■ Work to be completed: Copy all records exactly; omit pictures.

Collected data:
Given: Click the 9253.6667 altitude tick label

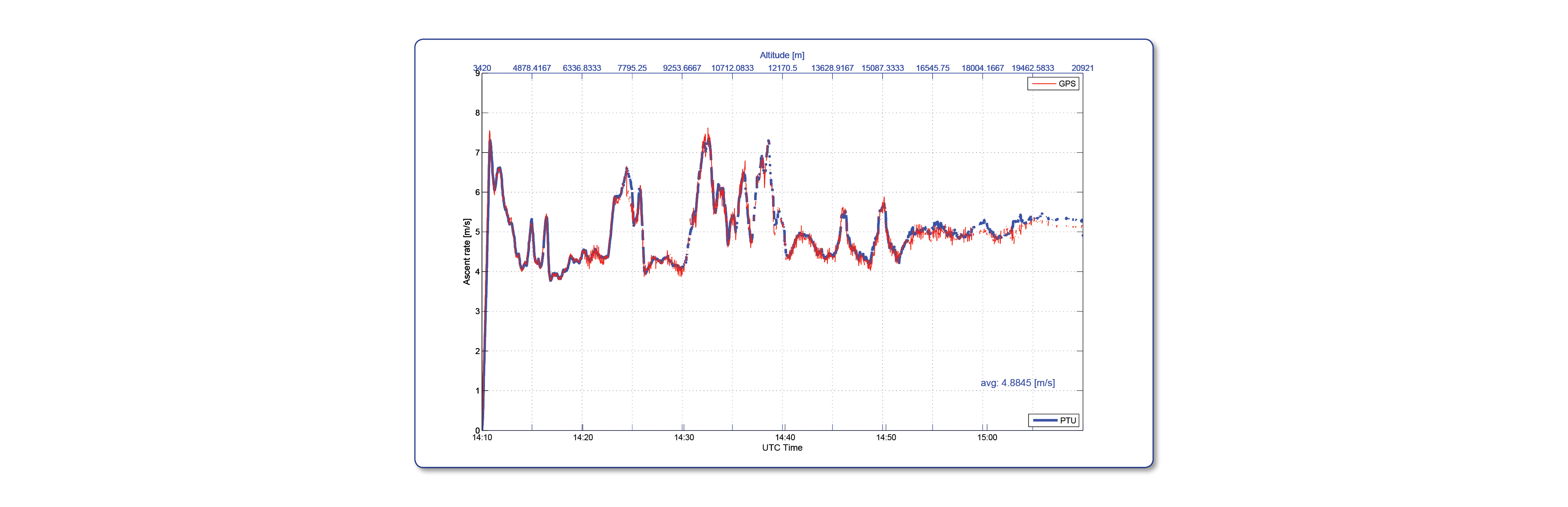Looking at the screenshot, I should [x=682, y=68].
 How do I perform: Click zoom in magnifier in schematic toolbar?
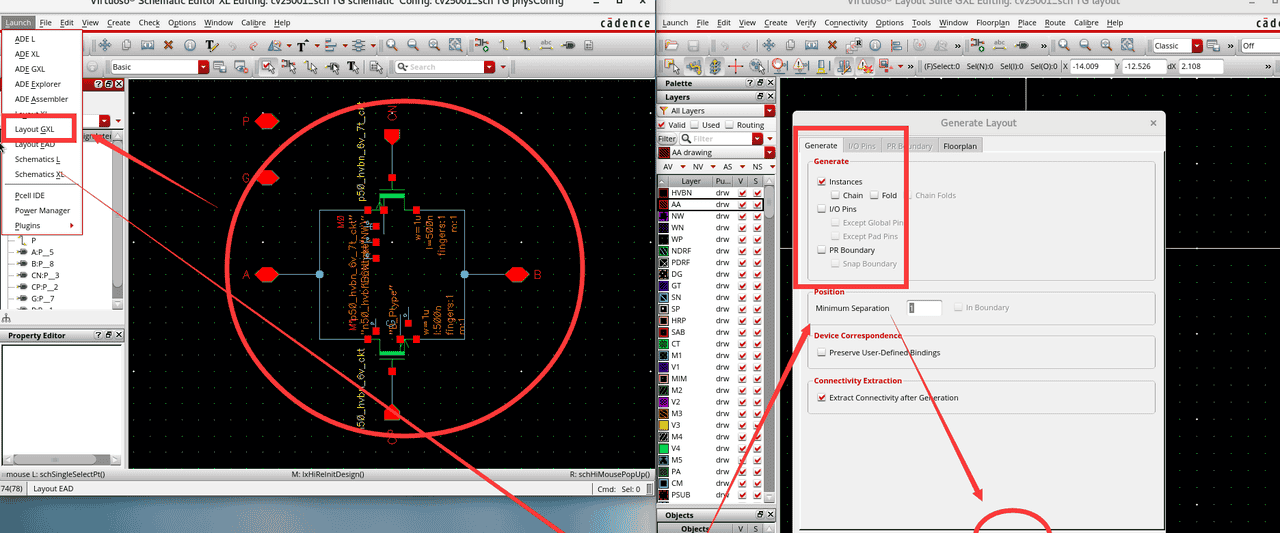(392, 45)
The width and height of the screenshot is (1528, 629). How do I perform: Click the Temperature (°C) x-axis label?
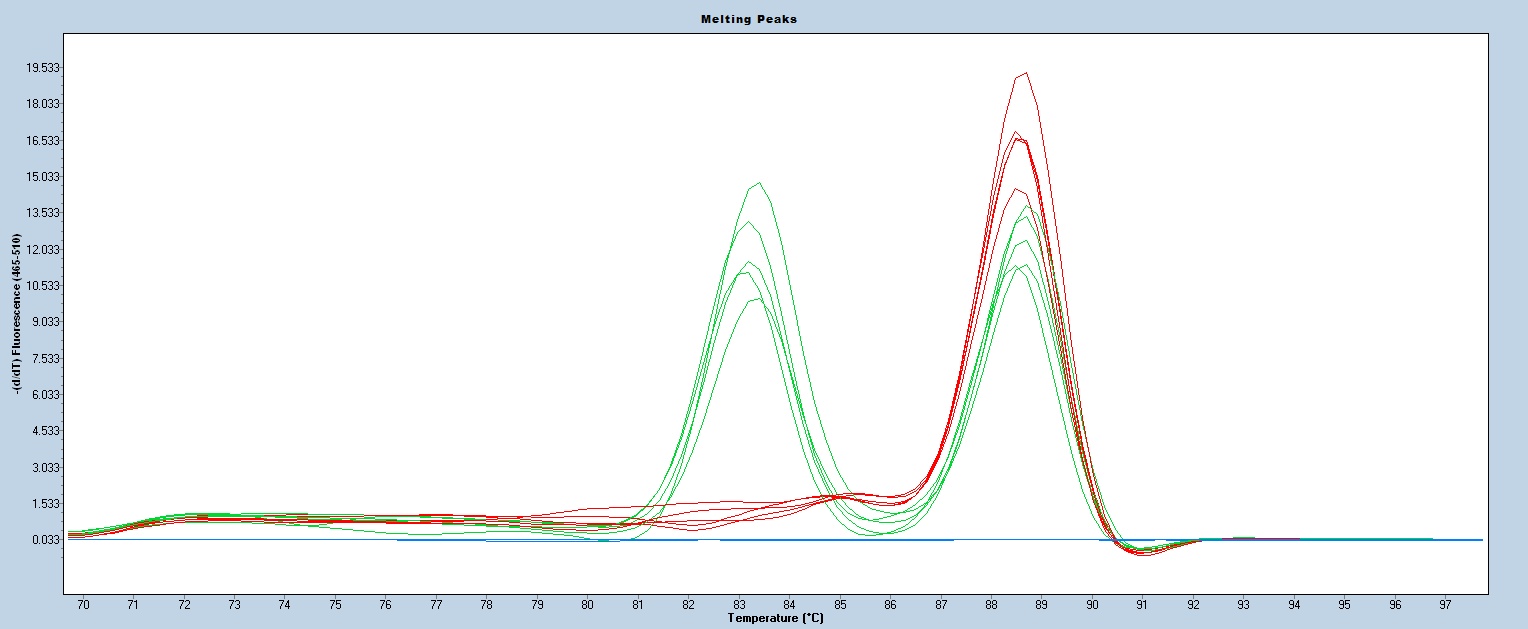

■ Answer to the problem:
Given: Click the 9253.6667 altitude tick label

Looking at the screenshot, I should [x=682, y=68].
 How do I perform: Click zoom in magnifier in schematic toolbar?
(392, 45)
The width and height of the screenshot is (1528, 629). How do I perform: Click the Temperature (°C) x-axis label?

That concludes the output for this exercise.